Stored data

========================================================================

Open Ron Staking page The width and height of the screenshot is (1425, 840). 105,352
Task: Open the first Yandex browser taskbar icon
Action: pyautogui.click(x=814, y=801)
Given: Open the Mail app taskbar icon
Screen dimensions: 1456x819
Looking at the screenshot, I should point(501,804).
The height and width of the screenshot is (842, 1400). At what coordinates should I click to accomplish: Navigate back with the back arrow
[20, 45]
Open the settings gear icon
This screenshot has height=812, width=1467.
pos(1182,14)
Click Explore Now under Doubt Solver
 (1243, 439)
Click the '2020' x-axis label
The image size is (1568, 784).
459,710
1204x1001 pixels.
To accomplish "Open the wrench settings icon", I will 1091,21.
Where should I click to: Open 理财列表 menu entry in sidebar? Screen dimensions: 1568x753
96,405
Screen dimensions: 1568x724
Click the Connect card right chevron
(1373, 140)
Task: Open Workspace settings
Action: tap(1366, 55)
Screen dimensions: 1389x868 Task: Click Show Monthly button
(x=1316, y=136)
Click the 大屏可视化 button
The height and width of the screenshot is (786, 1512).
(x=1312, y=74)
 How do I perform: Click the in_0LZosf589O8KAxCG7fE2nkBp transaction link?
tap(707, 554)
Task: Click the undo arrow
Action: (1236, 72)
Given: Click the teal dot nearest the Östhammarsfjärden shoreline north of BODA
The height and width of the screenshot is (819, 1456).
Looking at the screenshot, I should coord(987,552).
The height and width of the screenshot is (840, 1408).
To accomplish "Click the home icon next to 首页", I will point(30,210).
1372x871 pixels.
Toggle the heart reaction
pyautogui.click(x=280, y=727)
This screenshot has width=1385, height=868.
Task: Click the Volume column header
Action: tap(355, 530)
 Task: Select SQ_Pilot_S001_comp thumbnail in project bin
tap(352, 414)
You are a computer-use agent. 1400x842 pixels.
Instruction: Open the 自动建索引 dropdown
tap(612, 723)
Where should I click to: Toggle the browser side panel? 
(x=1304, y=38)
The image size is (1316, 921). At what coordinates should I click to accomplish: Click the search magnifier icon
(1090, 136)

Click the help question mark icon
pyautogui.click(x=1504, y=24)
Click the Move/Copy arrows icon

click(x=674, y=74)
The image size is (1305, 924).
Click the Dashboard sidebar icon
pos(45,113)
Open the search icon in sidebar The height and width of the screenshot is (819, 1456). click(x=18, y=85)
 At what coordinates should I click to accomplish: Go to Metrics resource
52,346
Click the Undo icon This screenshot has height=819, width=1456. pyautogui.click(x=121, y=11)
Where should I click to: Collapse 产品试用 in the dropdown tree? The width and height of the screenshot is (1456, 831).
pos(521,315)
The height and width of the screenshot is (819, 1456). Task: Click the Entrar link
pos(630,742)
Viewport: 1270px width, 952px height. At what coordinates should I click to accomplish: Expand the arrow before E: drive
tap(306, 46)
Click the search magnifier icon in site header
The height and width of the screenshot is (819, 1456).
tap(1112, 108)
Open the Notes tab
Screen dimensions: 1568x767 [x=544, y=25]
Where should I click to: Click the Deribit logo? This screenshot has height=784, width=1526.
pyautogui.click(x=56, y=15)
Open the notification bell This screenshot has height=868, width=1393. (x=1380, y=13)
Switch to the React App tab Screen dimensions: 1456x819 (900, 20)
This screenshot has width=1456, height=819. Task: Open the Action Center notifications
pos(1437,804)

========================================================================

◆ What the task requires ◆
Transcribe every line of the records, keeping each one exact.

◆ Response to the task ◆
Open Ron Staking page The width and height of the screenshot is (1425, 840). 105,352
Task: Open the first Yandex browser taskbar icon
Action: pyautogui.click(x=814, y=801)
Given: Open the Mail app taskbar icon
Screen dimensions: 1456x819
Looking at the screenshot, I should point(501,804).
The height and width of the screenshot is (842, 1400). At what coordinates should I click to accomplish: Navigate back with the back arrow
[20, 45]
Open the settings gear icon
This screenshot has height=812, width=1467.
pos(1182,14)
Click Explore Now under Doubt Solver
 (1243, 439)
Click the '2020' x-axis label
The image size is (1568, 784).
459,710
1204x1001 pixels.
To accomplish "Open the wrench settings icon", I will 1091,21.
Where should I click to: Open 理财列表 menu entry in sidebar? Screen dimensions: 1568x753
96,405
Screen dimensions: 1568x724
Click the Connect card right chevron
(1373, 140)
Task: Open Workspace settings
Action: tap(1366, 55)
Screen dimensions: 1389x868 Task: Click Show Monthly button
(x=1316, y=136)
Click the 大屏可视化 button
The height and width of the screenshot is (786, 1512).
(x=1312, y=74)
 How do I perform: Click the in_0LZosf589O8KAxCG7fE2nkBp transaction link?
tap(707, 554)
Task: Click the undo arrow
Action: (1236, 72)
Given: Click the teal dot nearest the Östhammarsfjärden shoreline north of BODA
The height and width of the screenshot is (819, 1456).
Looking at the screenshot, I should coord(987,552).
The height and width of the screenshot is (840, 1408).
To accomplish "Click the home icon next to 首页", I will point(30,210).
1372x871 pixels.
Toggle the heart reaction
pyautogui.click(x=280, y=727)
This screenshot has width=1385, height=868.
Task: Click the Volume column header
Action: tap(355, 530)
 Task: Select SQ_Pilot_S001_comp thumbnail in project bin
tap(352, 414)
You are a computer-use agent. 1400x842 pixels.
Instruction: Open the 自动建索引 dropdown
tap(612, 723)
Where should I click to: Toggle the browser side panel? 
(x=1304, y=38)
The image size is (1316, 921). At what coordinates should I click to accomplish: Click the search magnifier icon
(1090, 136)

Click the help question mark icon
pyautogui.click(x=1504, y=24)
Click the Move/Copy arrows icon

click(x=674, y=74)
The image size is (1305, 924).
Click the Dashboard sidebar icon
pos(45,113)
Open the search icon in sidebar The height and width of the screenshot is (819, 1456). click(x=18, y=85)
 At what coordinates should I click to accomplish: Go to Metrics resource
52,346
Click the Undo icon This screenshot has height=819, width=1456. pyautogui.click(x=121, y=11)
Where should I click to: Collapse 产品试用 in the dropdown tree? The width and height of the screenshot is (1456, 831).
pos(521,315)
The height and width of the screenshot is (819, 1456). Task: Click the Entrar link
pos(630,742)
Viewport: 1270px width, 952px height. At what coordinates should I click to accomplish: Expand the arrow before E: drive
tap(306, 46)
Click the search magnifier icon in site header
The height and width of the screenshot is (819, 1456).
tap(1112, 108)
Open the Notes tab
Screen dimensions: 1568x767 [x=544, y=25]
Where should I click to: Click the Deribit logo? This screenshot has height=784, width=1526.
pyautogui.click(x=56, y=15)
Open the notification bell This screenshot has height=868, width=1393. (x=1380, y=13)
Switch to the React App tab Screen dimensions: 1456x819 (900, 20)
This screenshot has width=1456, height=819. Task: Open the Action Center notifications
pos(1437,804)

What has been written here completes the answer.